I must have missed something: that’s what I used to do before I was a Christian. I am completely indifferent to the “funkiness” of Christianity and its institutions: what I care about is whether it is true or not. If it is, no other reason for attending church is needed; if it isn’t, no amount of “funkiness” could persuade me to attend.
To be fair to Father Phil, this does have one redeeming feature: if at some point I need a self-caricaturing vicar to illustrate how the Church of England submersed itself beneath a morass of trendy irrelevance, I need look no further.
From here:
This could be one religious commandment that a congregation might find very easy to follow.
Father Phil Ritchie from All Saints Church in Hove, East Sussex, has said Easter Sunday is the perfect time for staying in bed, eating chocolate and having sex.
The vicar gave the alternative suggestion for a way to celebrate the resurrection of Christ after admitting that church just isn’t ‘cool and funky’.
Father Ritchie said: ‘The problem with the church is that we stay inside our building and occasionally come out and say “Why don’t you come to our church, it’s cool and funky”.
‘To be honest, it’s not.
‘I would love more people to come at 10am on Sunday and I would welcome them to All Saints.

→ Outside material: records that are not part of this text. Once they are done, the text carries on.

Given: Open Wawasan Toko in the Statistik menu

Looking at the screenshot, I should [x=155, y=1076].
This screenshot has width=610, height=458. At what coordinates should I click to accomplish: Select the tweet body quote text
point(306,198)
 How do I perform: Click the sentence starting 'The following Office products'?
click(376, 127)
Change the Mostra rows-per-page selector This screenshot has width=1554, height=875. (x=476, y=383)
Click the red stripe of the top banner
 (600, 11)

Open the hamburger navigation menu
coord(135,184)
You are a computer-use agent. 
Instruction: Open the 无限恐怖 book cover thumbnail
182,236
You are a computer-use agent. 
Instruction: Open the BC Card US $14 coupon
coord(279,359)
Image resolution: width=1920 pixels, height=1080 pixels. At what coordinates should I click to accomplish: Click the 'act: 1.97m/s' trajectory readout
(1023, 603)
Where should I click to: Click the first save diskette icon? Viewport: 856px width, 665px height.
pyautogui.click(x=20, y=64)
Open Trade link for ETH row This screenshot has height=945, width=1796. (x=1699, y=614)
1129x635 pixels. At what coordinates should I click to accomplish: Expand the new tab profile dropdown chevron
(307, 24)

‘For Christians this is the most important day of the year.All life and all hope flows from it.
‘But there are plenty of ways to celebrate without coming to a draughty Victorian building. So why not stay at home, have a lie in, have sex and eat some chocolate.’
Wow – just when you thought you’d heard it all. The most sacred day of the Christian year and this is how a clergy man feels it should be observed. How very, very sad.
Has he ever considered vocational counselling? From the All Saint’s website:
Born in Coventry he went to university in Manchester where he read Politics and Religion. He taught for a while at Little Lever School near Bolton and then spent two years in southern Tanzania with VSO. Not sure what to do next he took an MA in Renaissance English Literature at Sussex University – which brought him to Brighton (Hove actually: we lived on Clarendon Villas).
I can certainly understand the third sentence!
It sounds neopagan to me. After all, in pre-Christian times, the northern hemisphere Spring Equinox was the time for Fertility Rites to ensure that crops etc thrived through the following season.